The increase of the number of input phases improves the quality of output voltage and input currents (lowers THD and increases order of the harmonics). The research was done on 6×6 structures; however, 12×12 ones were also considered. Thus, the developed real-life controller is able to drive all 144 converter switches (for the 6 × 6 structure, only 36 outputs are used). The number of phases was chosen to be 6 or 12, since 3 × 6, 400 kV and 3 × 12 transformers are already in use (High Voltage Direct Current link, Poland–Sweden).

Figure 1 illustrates the laboratory setup of the proposed MC device. The three-phase load (reactive component) is a variable L and variable R load.

In Figure 2, it can be noted that the desired output waveform is crossing almost all fragments of the input used for output creation by half and can be made two ways. The first is where the output is created from crossing the input waveform fragments with the slope opposite to the desired waveform. The second is where the output is created from crossing the waveform with the same slope as the desired waveform.
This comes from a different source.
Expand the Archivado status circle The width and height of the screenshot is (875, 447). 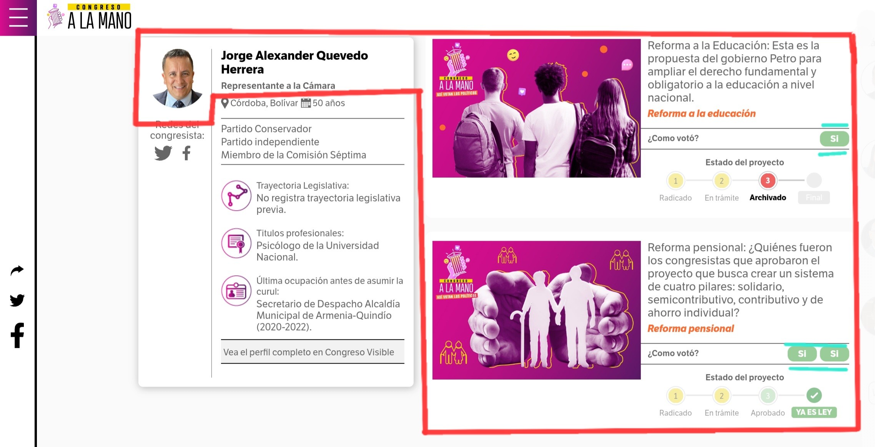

The proposed control strategy is a part of control mechanisms belonging to the set of so-called “area-based” algorithms developed previously by the authors [9,10,11]. This strategy was found to be easy to apply for the multiphase MC control.

2. Development of MC Symmetrical Component Model

To calculate the influence of the MC on reactive power flow, its mathematical model for the first harmonic only was built and analyzed. The model structure depends on the number of input and output phases and on the control used.

Since the MC does not include energy storage elements in its internal structure, the following ties between the input–output result from the matrix structure, energy conservation law and applied control strategy:

$$\left[\begin{array}{c}\left[U_{out}\right]\\ \left[I_{inp}\right]\end{array}\right]=\left[\begin{array}{cc}\left[K\right]& \left[0\right]\\ \left[0\right]& {\left[K\right]}^T\end{array}\right]\begin{array}{c}\left[U_{inp}\right]\\ \left[I_{out}\right]\end{array}$$

(1)

The control algorithm changes the state of the switches in the following way: from 1 to 6 and again to 1 (positive sequence) or 1-6-5-4-3-2-1 (negative sequence). This results in the construction of the desired output sinusoidal voltages with equal length fragments of the input voltages. These fragments “cross” the desired waveform (built from input fragments with an opposite sign of derivative) or they lie along the desired output sinusoidal waveform.

The article concentrates only on the first harmonics of voltages and currents since the shape of the waveforms at both sides of the MC is close to sinusoidal and, usually, in real-life devices, the higher-order harmonics are eliminated.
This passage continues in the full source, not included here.